> Records to use
......

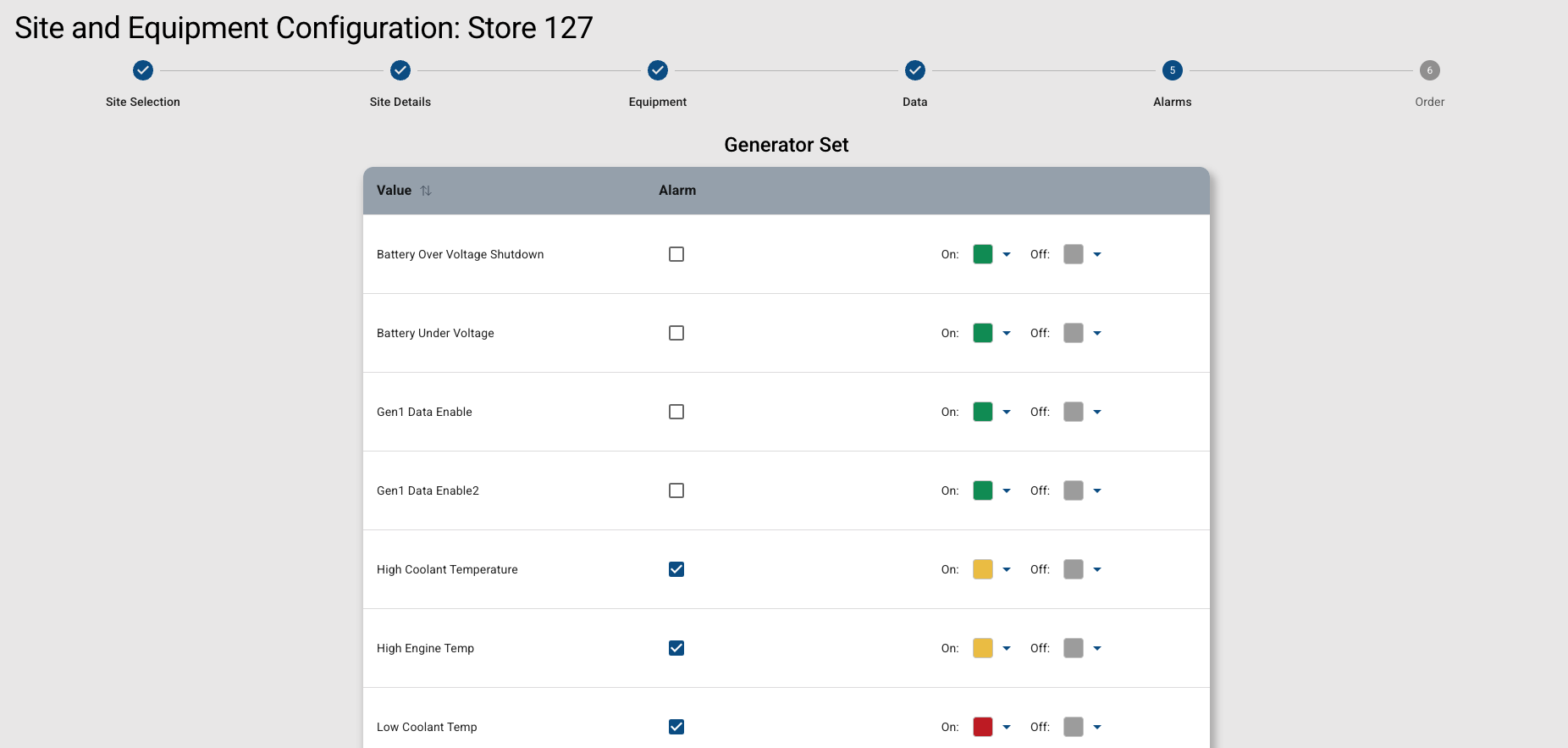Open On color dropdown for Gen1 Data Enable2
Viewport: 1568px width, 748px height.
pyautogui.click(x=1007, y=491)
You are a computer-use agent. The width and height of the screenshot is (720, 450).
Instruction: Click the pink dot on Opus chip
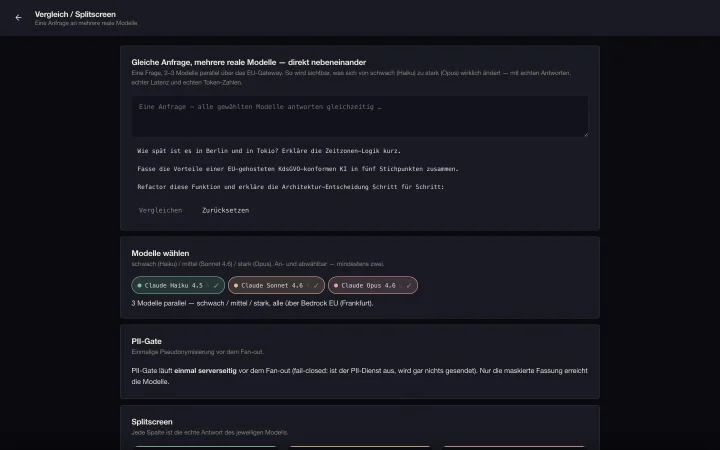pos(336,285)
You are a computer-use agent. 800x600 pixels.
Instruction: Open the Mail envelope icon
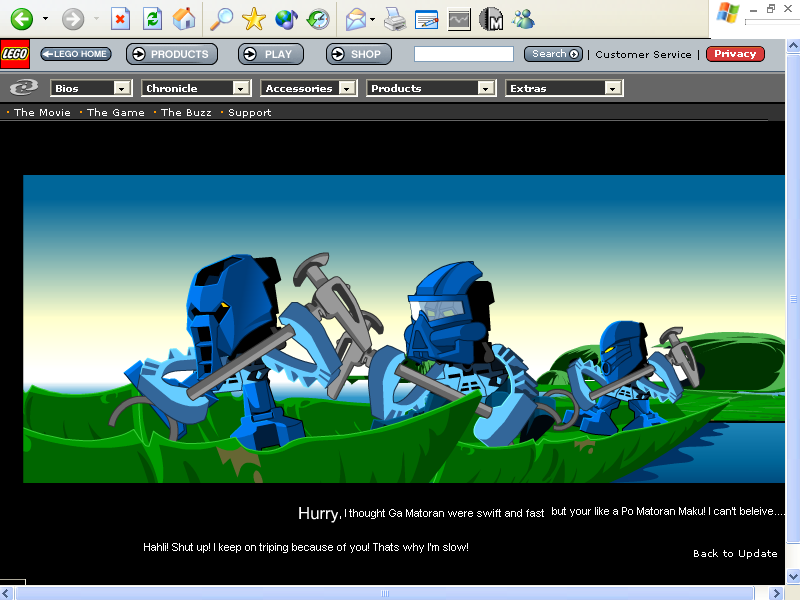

......

> Work required
When you find the line that contains "You are a computer-use agent. The", retype it and every line after it through the end of the data above, exactly, with no pictures.

> Answer box
You are a computer-use agent. The width and height of the screenshot is (720, 450).
Instruction: Click the pink dot on Opus chip
pos(336,285)
You are a computer-use agent. 800x600 pixels.
Instruction: Open the Mail envelope icon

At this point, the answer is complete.